Genetic causes in a large JS cohort, showing the proportion of individuals with JS who carry two rare deleterious variants in each gene. Each bar is broken down to illustrate the relative frequency of the observed variants in each gene: Green indicates two missense variants or small in-frame indels, blue indicates one truncating and one missense variant (including small in-frame indels), red indicates two truncating variants (including nonsense, frameshift, and canonical splice-site variants), and yellow indicates two larger deletions. For each bar, n indicates the total number of people with JS who have variants assessed in this graph. Abbreviations: indel, insertion or deletion; JS, Joubert syndrome. Figure adapted from Reference .

Figure 4

Proportions of individuals with JS, MKS, or isolated NPH who carry two rare deleterious variants in TMEM67. The colors on each bar illustrate the relative frequency of the variants in each diagnostic category: Green indicates two missense variants or small in-frame indels, blue indicates one truncating and one missense variant (including small in-frame indels), red indicates two truncating variants (including nonsense, frameshift and canonical splice-site variants), and yellow indicates two larger deletions. For each bar, n indicates the total number of people found in the literature with each diagnosis who have the variants assessed in this graph. Abbreviations: indel, insertion or deletion; JS, Joubert syndrome; MKS, Meckel syndrome; NPH, nephronophthisis.

Figure 5

JS-MKS-NPH protein localization and IFT. (a) JS-associated proteins grouped by their localization in steady-state cilia.
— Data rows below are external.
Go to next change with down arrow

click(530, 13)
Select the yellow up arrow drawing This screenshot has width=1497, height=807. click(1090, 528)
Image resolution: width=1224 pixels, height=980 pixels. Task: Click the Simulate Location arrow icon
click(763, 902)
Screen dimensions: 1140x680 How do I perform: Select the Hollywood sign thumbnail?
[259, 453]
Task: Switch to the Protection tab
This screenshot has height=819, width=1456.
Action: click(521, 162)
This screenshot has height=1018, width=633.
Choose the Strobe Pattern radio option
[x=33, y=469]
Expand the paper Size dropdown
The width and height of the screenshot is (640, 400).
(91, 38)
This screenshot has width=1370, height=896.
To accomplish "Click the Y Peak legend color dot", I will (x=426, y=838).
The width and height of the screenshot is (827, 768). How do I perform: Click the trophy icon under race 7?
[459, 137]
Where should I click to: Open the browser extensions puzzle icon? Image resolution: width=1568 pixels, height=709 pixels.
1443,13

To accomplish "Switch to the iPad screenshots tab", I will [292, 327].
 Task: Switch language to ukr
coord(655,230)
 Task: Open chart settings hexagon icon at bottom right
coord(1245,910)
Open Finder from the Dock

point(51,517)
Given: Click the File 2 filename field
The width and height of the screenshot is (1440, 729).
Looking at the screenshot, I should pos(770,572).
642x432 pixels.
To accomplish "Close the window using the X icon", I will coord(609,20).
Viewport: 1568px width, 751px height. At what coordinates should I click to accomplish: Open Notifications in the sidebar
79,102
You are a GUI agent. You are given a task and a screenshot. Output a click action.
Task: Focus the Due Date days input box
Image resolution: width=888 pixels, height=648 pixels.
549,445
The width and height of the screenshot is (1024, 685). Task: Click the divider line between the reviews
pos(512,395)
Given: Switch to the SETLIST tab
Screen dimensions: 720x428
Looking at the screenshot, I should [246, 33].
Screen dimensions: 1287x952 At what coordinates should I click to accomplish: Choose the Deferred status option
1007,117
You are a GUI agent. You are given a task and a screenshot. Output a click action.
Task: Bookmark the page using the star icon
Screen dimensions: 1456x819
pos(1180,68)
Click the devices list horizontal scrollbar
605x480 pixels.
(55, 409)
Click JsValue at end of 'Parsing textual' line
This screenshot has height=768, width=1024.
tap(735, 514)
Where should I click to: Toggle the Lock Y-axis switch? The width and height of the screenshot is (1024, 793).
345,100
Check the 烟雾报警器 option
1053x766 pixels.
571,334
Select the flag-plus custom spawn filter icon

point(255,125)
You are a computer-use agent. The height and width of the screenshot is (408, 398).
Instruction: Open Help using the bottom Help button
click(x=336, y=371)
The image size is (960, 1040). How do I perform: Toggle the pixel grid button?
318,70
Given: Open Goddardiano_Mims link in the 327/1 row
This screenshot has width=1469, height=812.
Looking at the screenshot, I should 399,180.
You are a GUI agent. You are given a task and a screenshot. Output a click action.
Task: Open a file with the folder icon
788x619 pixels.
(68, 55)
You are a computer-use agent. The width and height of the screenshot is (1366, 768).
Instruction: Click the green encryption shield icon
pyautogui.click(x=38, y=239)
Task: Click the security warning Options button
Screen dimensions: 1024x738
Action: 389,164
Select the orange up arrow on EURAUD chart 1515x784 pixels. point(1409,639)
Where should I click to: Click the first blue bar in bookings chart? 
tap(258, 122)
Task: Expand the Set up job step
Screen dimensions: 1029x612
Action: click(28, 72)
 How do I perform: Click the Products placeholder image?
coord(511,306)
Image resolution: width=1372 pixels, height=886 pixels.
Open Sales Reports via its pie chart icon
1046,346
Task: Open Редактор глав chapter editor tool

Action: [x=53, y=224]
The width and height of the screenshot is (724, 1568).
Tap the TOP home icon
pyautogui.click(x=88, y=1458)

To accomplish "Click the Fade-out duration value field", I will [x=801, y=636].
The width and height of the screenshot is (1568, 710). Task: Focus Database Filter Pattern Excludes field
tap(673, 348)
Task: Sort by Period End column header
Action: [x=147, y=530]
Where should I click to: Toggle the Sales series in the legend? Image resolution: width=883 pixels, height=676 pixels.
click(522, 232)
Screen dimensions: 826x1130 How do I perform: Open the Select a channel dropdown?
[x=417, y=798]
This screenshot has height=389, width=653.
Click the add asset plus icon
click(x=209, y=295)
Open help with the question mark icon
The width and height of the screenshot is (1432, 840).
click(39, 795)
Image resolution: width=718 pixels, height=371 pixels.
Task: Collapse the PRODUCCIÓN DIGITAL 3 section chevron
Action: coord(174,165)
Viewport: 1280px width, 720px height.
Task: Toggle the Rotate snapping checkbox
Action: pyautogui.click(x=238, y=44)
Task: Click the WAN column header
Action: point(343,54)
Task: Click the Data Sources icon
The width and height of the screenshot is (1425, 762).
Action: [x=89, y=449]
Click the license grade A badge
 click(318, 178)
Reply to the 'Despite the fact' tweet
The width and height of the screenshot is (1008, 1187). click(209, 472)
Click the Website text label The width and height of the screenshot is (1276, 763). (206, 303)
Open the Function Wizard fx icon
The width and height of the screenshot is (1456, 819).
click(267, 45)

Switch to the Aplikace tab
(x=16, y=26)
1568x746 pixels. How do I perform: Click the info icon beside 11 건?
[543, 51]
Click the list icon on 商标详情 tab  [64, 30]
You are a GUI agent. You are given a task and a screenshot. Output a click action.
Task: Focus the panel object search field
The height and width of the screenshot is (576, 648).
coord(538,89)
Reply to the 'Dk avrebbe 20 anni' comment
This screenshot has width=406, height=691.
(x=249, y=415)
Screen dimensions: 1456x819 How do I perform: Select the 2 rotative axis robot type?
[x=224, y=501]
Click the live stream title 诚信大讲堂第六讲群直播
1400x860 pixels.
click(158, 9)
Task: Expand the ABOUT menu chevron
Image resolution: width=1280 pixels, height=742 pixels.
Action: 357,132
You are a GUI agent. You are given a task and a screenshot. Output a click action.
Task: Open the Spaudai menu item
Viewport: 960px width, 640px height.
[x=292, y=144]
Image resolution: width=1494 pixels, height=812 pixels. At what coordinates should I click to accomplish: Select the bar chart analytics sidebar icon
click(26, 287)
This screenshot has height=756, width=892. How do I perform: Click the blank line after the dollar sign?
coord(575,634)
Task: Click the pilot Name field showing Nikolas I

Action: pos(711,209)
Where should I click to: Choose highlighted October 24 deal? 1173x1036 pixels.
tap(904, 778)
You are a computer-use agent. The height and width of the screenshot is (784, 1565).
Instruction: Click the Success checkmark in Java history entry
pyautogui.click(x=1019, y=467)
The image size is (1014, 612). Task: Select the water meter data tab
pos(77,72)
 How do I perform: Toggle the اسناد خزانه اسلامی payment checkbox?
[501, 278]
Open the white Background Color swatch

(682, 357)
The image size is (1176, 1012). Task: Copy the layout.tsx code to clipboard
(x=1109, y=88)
The TZ is subdivided into the NPHP module (dark blue) and the MKS module (light blue). The ciliary membrane is continuous with the plasma membrane. (b) MKS-associated proteins grouped by their localization in steady-state cilia. (c) NPH-associated proteins grouped by their localization in steady-state cilia. (d) Transport of ciliary proteins by IFT components (green). The BBSome (orange) traffics receptors. Ciliary lipids (red) capture and retain specific proteins. Abbreviations: BBSome, protein complex involved in Bardet–Biedl syndrome; DAP, distal appendage; IFT, intraflagellar transport; JS, Joubert syndrome; MKS, Meckel syndrome; NPH, nephronophthisis; TZ, transition zone.

Figure 6

Mechanisms underlying ciliopathies. (a) Unique mechanisms underlying JS and BBS. (b) Diverse cellular dysfunction reported in the literature based on individual JS-MKS protein loss-of-function experiments across model organisms. Abbreviations: BBS, Bardet–Biedl syndrome; JS, Joubert syndrome; MKS, Meckel syndrome.